Development of new human-machine interaction systems using Deep Learning techniques
Human-machine interaction systems are systems that allow people to interact with machines (computers, Virtual or Augmented Reality devices, etc.). This interaction can be of various types, from the use of remote controls to touch screens or voice interaction.
Today’s technological advances allow the development of various interaction metaphors, since they not only provide the ability for people to provide information to the machine, but also for the machines to acquire information about the users (e.g., their location).
I3B has the capacity to develop new human-machine interaction systems in various formats, such as screens, smart speakers, Virtual Reality or Augmented Reality devices, allowing the application of this capability to various sectors and contexts.

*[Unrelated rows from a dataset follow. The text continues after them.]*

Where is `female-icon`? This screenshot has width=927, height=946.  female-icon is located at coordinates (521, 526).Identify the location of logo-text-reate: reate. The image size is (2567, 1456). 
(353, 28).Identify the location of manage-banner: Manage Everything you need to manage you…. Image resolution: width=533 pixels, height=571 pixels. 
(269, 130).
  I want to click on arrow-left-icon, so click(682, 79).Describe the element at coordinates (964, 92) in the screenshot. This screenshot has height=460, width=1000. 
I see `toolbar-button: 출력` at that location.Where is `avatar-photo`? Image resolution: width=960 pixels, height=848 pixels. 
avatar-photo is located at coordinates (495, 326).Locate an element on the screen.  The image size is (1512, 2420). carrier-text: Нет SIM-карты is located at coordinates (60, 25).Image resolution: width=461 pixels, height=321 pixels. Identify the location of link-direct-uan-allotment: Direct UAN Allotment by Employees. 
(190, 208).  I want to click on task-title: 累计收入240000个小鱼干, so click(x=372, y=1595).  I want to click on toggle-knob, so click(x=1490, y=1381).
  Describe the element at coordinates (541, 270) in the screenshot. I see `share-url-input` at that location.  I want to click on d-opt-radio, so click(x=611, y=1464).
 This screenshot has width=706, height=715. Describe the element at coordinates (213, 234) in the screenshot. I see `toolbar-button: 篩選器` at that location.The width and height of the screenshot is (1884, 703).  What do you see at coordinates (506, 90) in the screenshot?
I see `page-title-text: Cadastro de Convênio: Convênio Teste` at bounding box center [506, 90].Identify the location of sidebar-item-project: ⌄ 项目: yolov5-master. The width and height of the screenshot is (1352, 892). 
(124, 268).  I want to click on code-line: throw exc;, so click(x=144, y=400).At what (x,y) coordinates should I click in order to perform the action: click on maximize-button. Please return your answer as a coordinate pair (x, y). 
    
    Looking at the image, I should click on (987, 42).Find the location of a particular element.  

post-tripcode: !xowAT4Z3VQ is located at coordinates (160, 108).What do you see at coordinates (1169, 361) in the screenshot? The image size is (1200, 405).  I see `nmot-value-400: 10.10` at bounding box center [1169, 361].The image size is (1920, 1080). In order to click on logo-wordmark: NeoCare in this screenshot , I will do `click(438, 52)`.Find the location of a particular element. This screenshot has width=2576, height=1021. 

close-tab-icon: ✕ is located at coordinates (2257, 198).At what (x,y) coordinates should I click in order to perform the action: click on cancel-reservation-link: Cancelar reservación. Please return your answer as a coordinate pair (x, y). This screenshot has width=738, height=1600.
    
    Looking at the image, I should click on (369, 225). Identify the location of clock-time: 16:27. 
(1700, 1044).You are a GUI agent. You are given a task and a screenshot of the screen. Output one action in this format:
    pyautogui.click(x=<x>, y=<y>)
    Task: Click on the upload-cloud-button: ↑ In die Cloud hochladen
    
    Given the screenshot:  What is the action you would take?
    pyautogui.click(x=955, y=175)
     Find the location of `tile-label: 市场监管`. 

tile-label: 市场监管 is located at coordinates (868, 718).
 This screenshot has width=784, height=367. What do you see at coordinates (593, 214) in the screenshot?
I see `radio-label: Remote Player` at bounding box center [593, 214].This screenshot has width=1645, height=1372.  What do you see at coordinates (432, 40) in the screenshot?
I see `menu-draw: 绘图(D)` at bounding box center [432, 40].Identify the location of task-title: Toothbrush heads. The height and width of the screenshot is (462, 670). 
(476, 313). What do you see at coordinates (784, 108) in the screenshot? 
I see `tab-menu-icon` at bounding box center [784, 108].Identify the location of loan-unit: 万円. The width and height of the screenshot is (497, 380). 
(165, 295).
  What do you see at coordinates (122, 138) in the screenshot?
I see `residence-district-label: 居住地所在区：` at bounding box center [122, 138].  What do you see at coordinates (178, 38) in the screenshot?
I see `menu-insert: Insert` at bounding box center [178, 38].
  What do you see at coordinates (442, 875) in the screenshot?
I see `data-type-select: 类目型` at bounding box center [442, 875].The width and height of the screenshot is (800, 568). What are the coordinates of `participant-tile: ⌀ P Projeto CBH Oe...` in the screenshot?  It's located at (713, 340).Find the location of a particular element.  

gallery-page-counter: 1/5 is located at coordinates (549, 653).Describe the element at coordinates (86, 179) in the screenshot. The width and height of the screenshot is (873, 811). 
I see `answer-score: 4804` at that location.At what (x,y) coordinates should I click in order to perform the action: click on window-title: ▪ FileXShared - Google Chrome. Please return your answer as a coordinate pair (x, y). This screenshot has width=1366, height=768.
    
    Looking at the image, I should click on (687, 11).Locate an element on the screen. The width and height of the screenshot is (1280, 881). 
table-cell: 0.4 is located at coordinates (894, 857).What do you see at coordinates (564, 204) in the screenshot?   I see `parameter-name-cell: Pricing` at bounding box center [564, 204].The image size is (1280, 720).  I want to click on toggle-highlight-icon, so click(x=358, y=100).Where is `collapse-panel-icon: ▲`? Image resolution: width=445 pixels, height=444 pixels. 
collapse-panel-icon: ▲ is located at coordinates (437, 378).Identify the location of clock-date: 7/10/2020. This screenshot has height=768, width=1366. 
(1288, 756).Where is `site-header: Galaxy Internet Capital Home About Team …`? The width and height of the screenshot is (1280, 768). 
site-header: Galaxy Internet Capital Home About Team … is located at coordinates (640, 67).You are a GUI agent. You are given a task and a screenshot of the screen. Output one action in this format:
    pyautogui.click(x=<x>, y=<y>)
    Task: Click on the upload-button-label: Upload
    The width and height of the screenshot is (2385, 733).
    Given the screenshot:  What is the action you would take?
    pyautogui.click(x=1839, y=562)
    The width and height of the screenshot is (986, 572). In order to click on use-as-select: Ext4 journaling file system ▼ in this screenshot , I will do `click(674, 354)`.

On the other hand, applications based on Artificial Vision techniques are systems that allow information to be acquired from images and transformed into numerical or symbolic information that can be processed and analysed by a computer. The possibility of interpreting images automatically and in real time is a great technological advance that allows: detecting and estimating the pose of people and objects present in images, reconstructing and semantically analysing 3D scenes in real time through the use of RGB-D cameras, performing thermographic analysis or training object detection models through the use of synthetic images extracted from a 3D model, among others.
Applications:
• Gesture recognition.
• Speech recognition.
• Development of multi-touch technology.
• Analysis of the movement of people in a controlled space, e.g. a physical store.
• Identification of physical elements for integration with Augmented Reality applications.
• Semantic analysis to identify the presence of specific objects in images.
• Identification of real objects and analysis of user interaction with these elements.
These models can be applied for different purposes, both from the clinical point of view (identification of Autism Spectrum Disorder), as well as from the organizational neuroscience point of view (evaluation of capabilities, leadership style, decision-making processes in the face of risk) or knowledge of the consumer profile (prediction of trajectories within a physical store, prediction of gender from movements within a physical space).